**Source excerpt:**
-- begin --

CLASS 14: THU OCT 17

Review: Things Better Left Unsaid

I’ve read all your submissions for the “Better Left Unsaid” exercise, collected the best revisions, and added my own recommendations. They’ll be available permanently in the Models menu.

Riddle: The Soccer Penalty Kick

penalty kick

What’s the smartest kick?
To the shooter’s strong side, which the goalie is more likely to guard?
Or to the shooter’s weak side, which the goalie is more likely to block if he guesses right?

The authors of Think Like a Freak give us some details to help us decide.

  • The goal is 12 yards away.
  • It’s 8 yards wide and 8 feet tall.
  • You will kick the ball at 80 miles per hour.
  • The kick will arrive at the net in 0.306818 seconds
  • The goalie can’t wait for you to kick. He has to guess and fling his body toward his choice before you make contact with the ball.
  • Overall, at the elite level, 75% of penalty kicks are successful.
  • If he chooses wrong, your odds of success are about 90%.
  • You want him to choose wrong.
  • Whether you’re left- or right-footed, 57% of goalies will guard your strong side. 41% of the time, they’ll guard your weak side.

Answer in the Reply field below and Post Comment:

  1. What’s the best way to improve your odds of kicking the ball where the goalie isn’t?
  2. Why do so few kickers make the most logical choice?

-- end --

**Stated exercise A:** Please convert the records, from their start through the line containing "Looking at the screenshot, I should click(x=307, y=271).", into a Markdown table with columns n and Line, numbering each row and leaving out blank lines.
The class page has no connection to the records that follow it.

Element and text location data:
-- begin --

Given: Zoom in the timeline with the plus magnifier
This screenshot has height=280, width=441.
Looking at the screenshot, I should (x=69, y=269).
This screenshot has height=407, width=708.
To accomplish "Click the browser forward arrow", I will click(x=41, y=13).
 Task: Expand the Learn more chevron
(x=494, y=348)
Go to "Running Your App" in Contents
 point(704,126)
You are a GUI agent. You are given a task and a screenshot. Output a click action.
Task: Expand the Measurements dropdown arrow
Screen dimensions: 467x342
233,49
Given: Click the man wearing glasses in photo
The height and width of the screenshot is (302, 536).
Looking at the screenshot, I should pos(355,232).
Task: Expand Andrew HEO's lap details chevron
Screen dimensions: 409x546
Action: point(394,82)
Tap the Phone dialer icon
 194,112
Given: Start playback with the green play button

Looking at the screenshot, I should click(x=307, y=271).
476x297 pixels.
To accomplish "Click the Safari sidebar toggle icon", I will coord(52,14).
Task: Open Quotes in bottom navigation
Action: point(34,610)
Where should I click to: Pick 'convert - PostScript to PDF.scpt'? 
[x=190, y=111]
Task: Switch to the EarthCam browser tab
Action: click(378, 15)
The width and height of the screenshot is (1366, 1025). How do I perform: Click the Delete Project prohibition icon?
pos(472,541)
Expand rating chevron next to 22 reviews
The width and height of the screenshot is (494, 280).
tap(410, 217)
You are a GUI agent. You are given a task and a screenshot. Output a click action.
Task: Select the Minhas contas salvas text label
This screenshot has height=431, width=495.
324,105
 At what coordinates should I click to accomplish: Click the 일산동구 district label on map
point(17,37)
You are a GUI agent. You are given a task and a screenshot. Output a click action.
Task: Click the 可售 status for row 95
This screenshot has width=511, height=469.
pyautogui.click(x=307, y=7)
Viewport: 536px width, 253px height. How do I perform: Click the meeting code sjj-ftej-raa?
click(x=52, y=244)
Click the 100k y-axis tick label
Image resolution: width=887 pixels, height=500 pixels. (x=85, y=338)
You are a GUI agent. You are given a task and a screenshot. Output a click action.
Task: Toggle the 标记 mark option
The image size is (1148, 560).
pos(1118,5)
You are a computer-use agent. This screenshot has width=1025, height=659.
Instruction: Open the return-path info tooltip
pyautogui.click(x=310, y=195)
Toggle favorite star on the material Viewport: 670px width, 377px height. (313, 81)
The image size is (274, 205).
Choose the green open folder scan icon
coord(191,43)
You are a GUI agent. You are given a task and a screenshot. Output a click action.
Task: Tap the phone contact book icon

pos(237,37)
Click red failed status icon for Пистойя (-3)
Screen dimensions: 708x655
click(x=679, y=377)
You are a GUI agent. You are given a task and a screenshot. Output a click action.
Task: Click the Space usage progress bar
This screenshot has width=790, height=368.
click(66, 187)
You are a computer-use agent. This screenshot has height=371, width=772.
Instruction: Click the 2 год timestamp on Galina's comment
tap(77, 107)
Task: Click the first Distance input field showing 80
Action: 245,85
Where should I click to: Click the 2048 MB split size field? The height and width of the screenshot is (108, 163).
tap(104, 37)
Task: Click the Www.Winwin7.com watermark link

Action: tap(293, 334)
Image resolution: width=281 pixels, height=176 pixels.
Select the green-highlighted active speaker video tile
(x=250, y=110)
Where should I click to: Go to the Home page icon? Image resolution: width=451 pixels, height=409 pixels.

-- end --

**Stated exercise B:**
Using the class page, answer these:
(i) How far away is the goal?
(ii) What are a kicker's odds of success if the goalie chooses wrong?
(iii) What percentage of goalies guard the kicker's strong side?

**Reply A:**
| n | Line |
|---|---|
| 1 | Given: Zoom in the timeline with the plus magnifier |
| 2 | This screenshot has height=280, width=441. |
| 3 | Looking at the screenshot, I should (x=69, y=269). |
| 4 | This screenshot has height=407, width=708. |
| 5 | To accomplish "Click the browser forward arrow", I will click(x=41, y=13). |
| 6 |  Task: Expand the Learn more chevron |
| 7 | (x=494, y=348) |
| 8 | Go to "Running Your App" in Contents |
| 9 |  point(704,126) |
| 10 | You are a GUI agent. You are given a task and a screenshot. Output a click action. |
| 11 | Task: Expand the Measurements dropdown arrow |
| 12 | Screen dimensions: 467x342 |
| 13 | 233,49 |
| 14 | Given: Click the man wearing glasses in photo |
| 15 | The height and width of the screenshot is (302, 536). |
| 16 | Looking at the screenshot, I should pos(355,232). |
| 17 | Task: Expand Andrew HEO's lap details chevron |
| 18 | Screen dimensions: 409x546 |
| 19 | Action: point(394,82) |
| 20 | Tap the Phone dialer icon |
| 21 |  194,112 |
| 22 | Given: Start playback with the green play button |
| 23 | Looking at the screenshot, I should click(x=307, y=271). |

**Reply B:**
(i) 12 yards
(ii) About 90%
(iii) 57%